Случай этот. однако, оказался всеобщим. Шли и шли в лагеря демократы, марксисты, борцы за политическую и интеллектуальную свободу. Висело в воздухе, что изжил себя коммунизм Сталина и Хрущева. Искали выход в первоисточнике — у «великого» Ленина. И у Гаврилова в его «Открытом письме» шли разделы: соотношение сил, кто виноват, что делать, — почти по Ленину. Наивнизм, да и только.

Слушал молча Гаврилов, как и Владлен. Лишь верткий Гера непрестанно наскакивал и наскакивал на Володю — не сиделось ему, не терпелось и самому слово вставить.

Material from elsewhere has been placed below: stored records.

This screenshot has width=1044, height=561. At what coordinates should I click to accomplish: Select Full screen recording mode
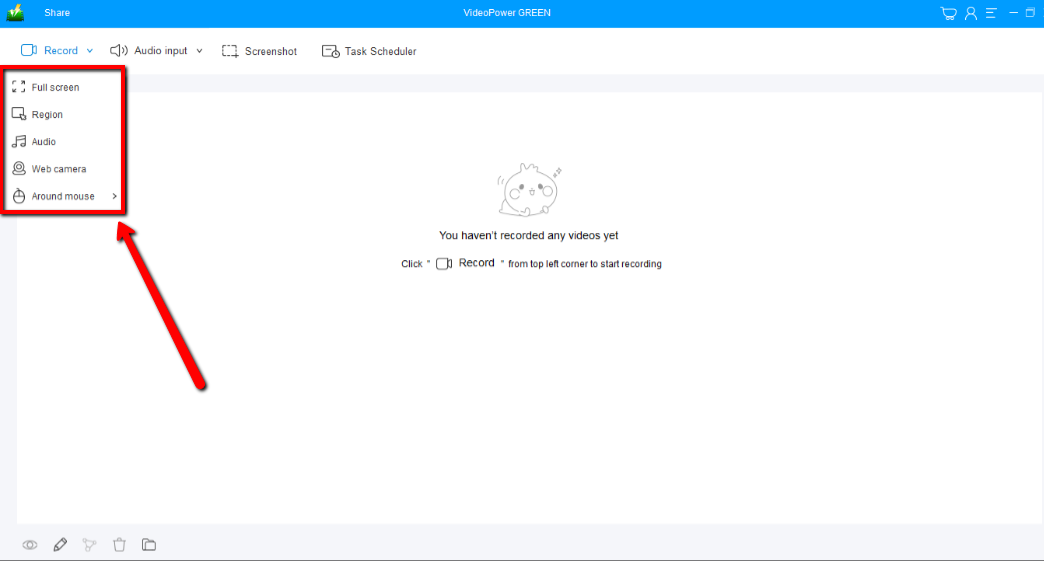(55, 87)
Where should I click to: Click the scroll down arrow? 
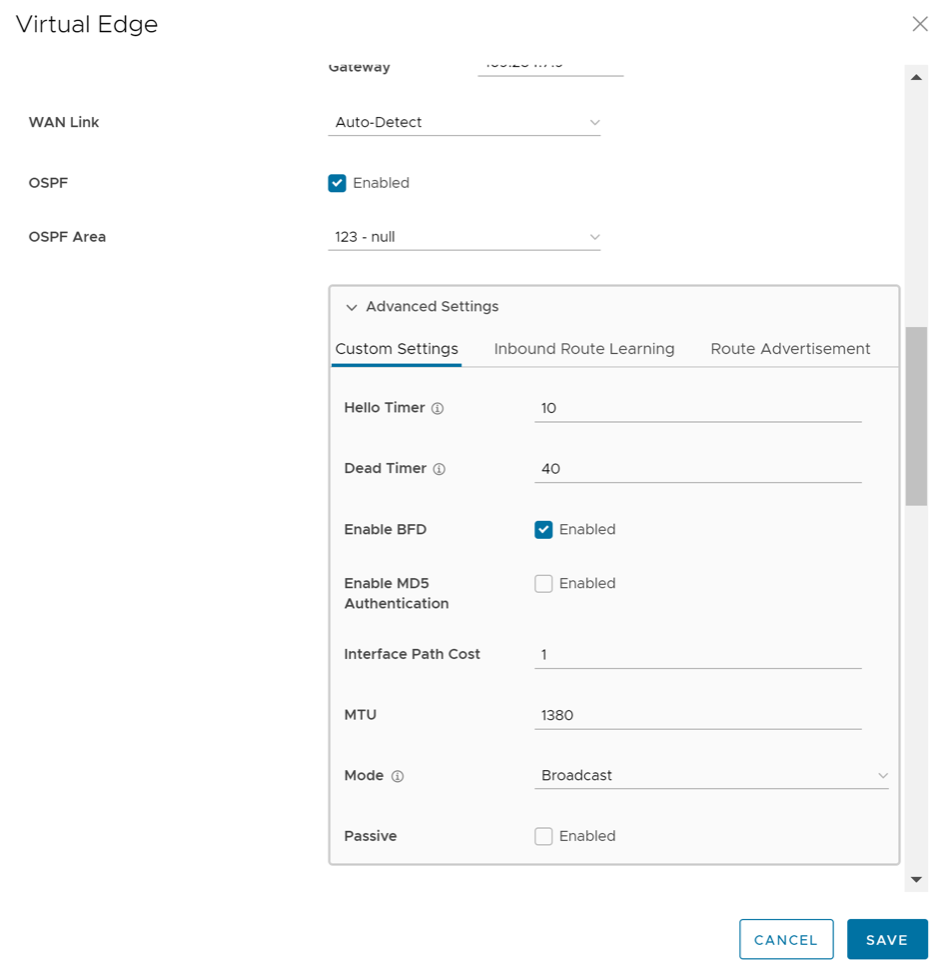[x=916, y=879]
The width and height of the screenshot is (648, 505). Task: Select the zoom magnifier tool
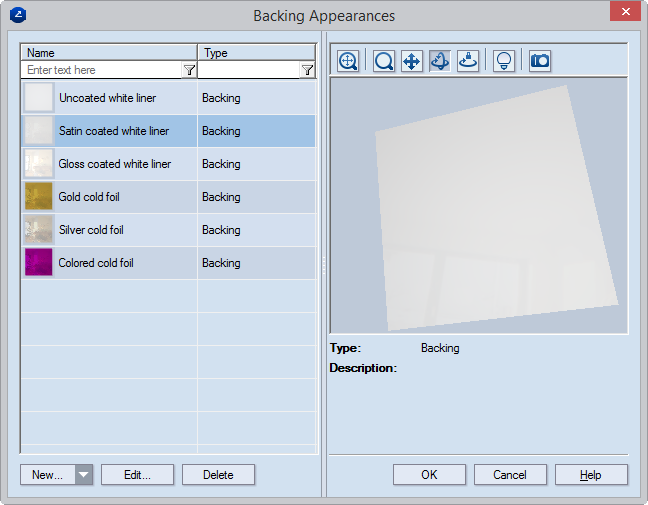(x=383, y=61)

Владимир Константинович все так же сидел, скрестив ноги, на своем легком бушлате, отогреваясь под солнцем. Говорил быстро и четко о новостях Владимирского централа: кто прибыл туда, кто убыл. Огурцов там по ленинградскому делу — христианский союз, тоже из моряков — отец офицер, — повернулся он плечами к Гаврилову, с которым рядом сидел. А недавно привезли...

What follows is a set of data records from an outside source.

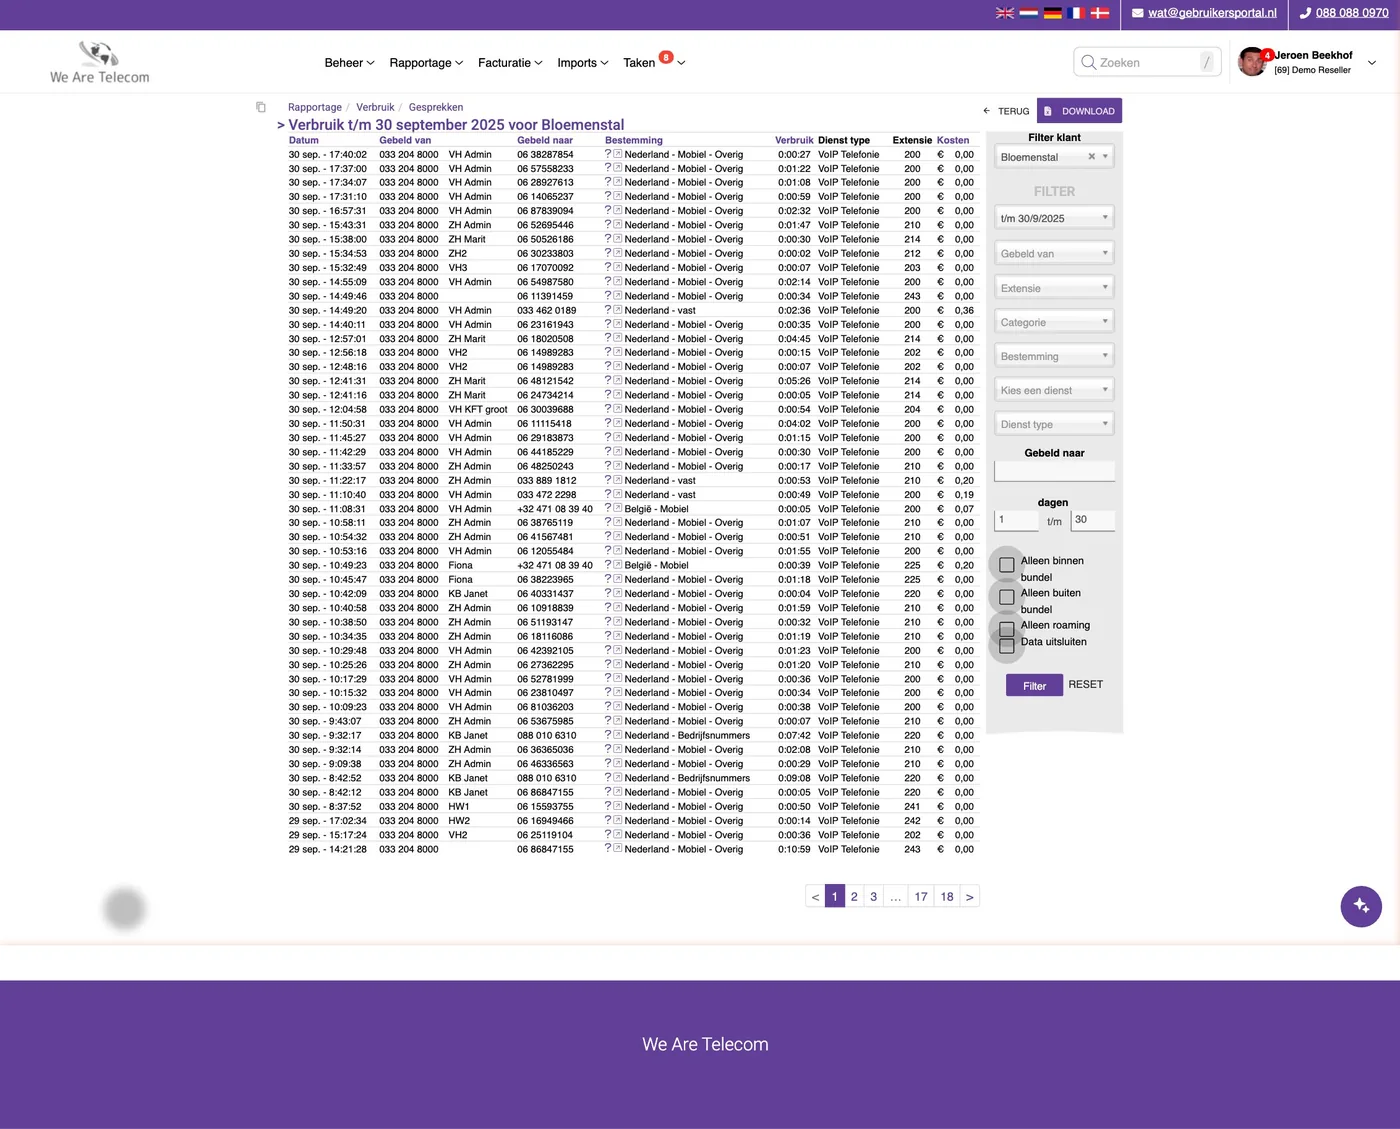1400x1129 pixels.
Task: Click the We Are Telecom logo
Action: 100,62
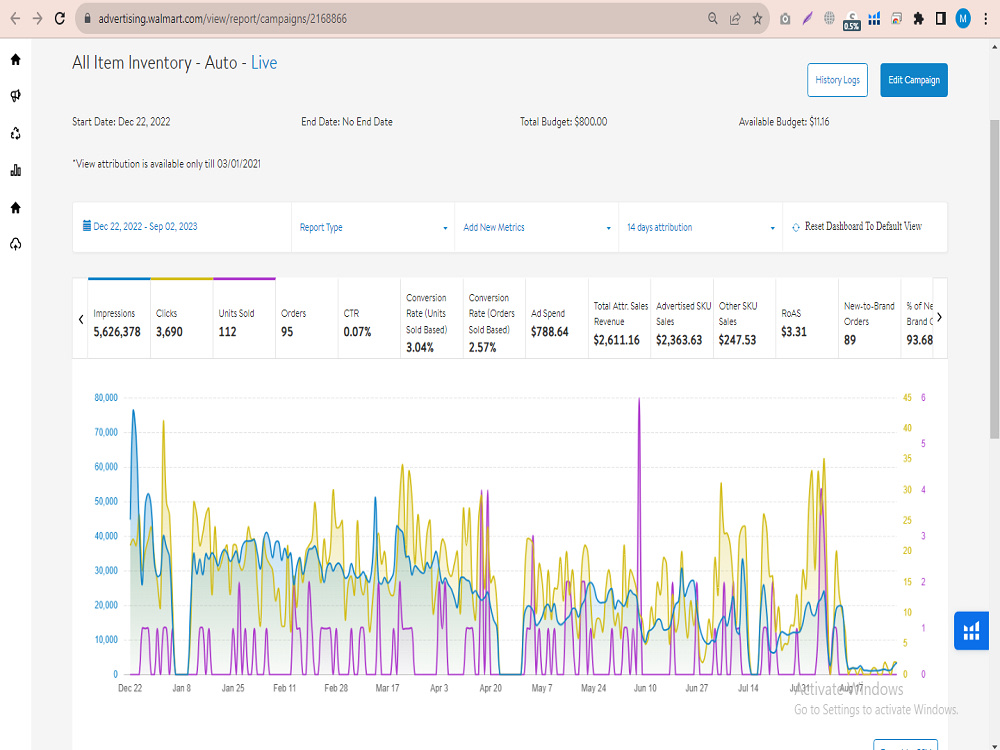Click the cloud upload sidebar icon
This screenshot has width=1000, height=750.
[x=16, y=244]
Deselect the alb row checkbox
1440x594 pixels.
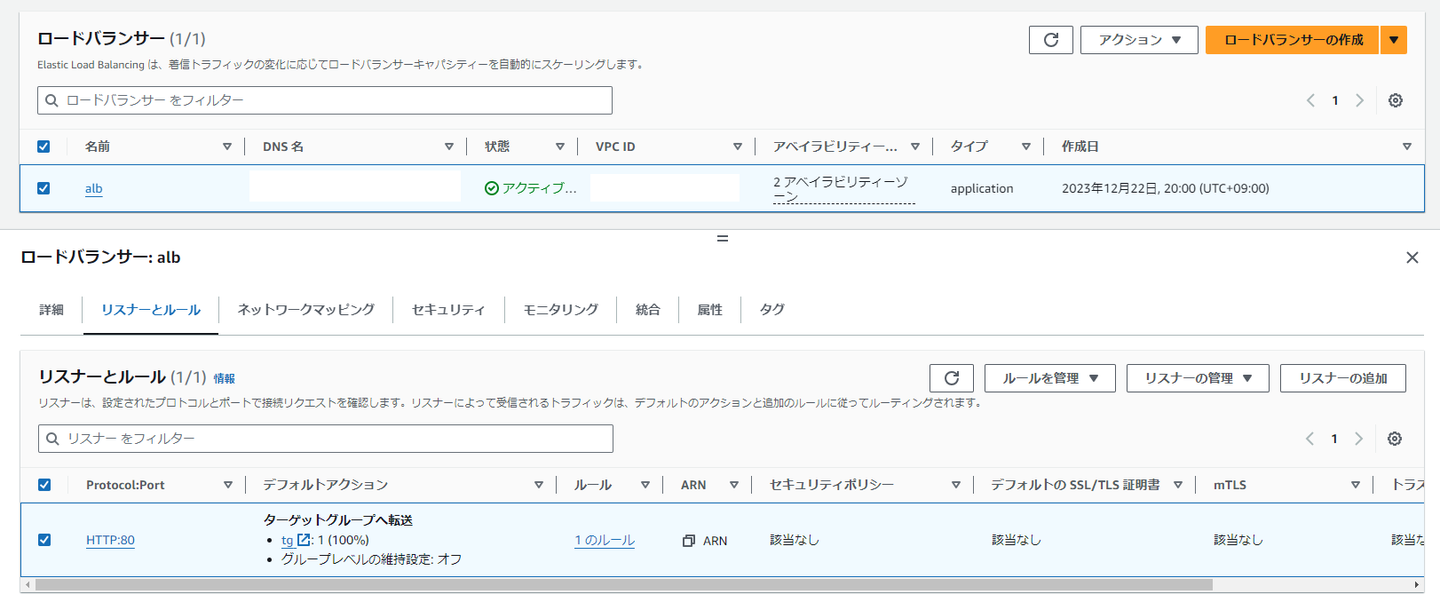tap(43, 188)
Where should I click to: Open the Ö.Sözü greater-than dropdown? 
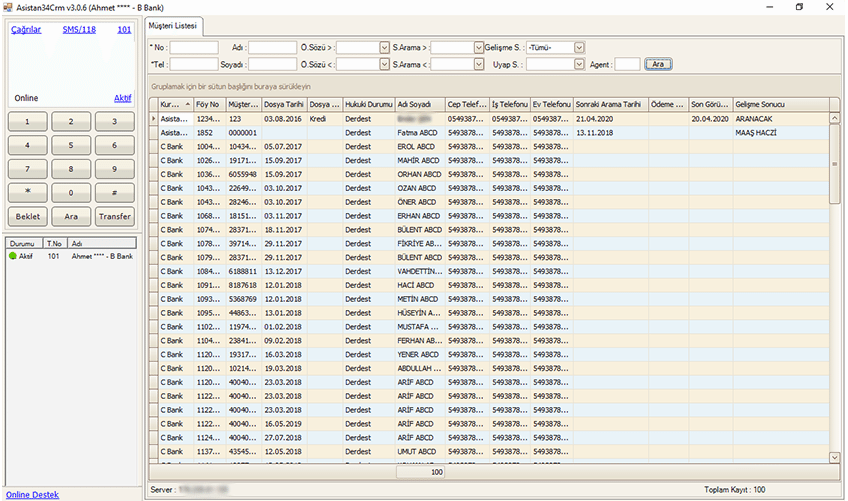click(x=384, y=47)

Почти никого и не знал Гаврилов — много новых, много и неизвестных. К тому же он плохо вникал в эти фамилии.

 

- 14 -

Зрительно помнил хватко, надолго. Через несколько лет узнавал встреченного единожды. Но часто при этом терялся: как же имя и как фамилия? Здесь, однако, заострил для себя и запомнил: теперь у нас два Константиновича, Владлен и Владимир: Владимир Ленин и Владелец Мира.

— С Галансковым не встречался? — почти выдавил из себя Геннадий Владимирович, обращая к Володе свое емкое «ты». Не привык он, да и просто не мог, вот так сразу по плечу и на ты. Бранил себя, что нелепо здесь церемониться, но что-то внутри противилось каждый раз и давило чувство вины, мешало ощущение своего недостоинства.

— Нет, не встречал, — ответил коротко. — Слышал: с язвой мотается. И некогда было. На свободе я побыл немного совсем.

На свободе, — про себя повторил Гаврилов. — Какая ирония. Здесь, за проволокой, — малая зона. Там — зона большая. Менее очевидная, но зона. Тот же надзор. Несвобода та же. Скрючен, задавлен человек, к земле пришлепнут. При этом: с улыбкой держись и песни пой, восхваляя очередного кормчего. Почему не может жить человек и сердцем достойно, и разумом высоко? Мир растений, животных прилажен как-то, гармонично устроен. Цветы взять: красота какая, совершенство, достоинство. Все открыто: смотри — так же и делай. Красиво, чисто. Нет: все вывернет человек, вверх ногами поставит — и, сев в дерьмо, радуется содеянному.

И пока наливали чай в опустевшую кружку, как всегда приумолкнув, вспомнил Гаврилов жаркий август семидесятого года.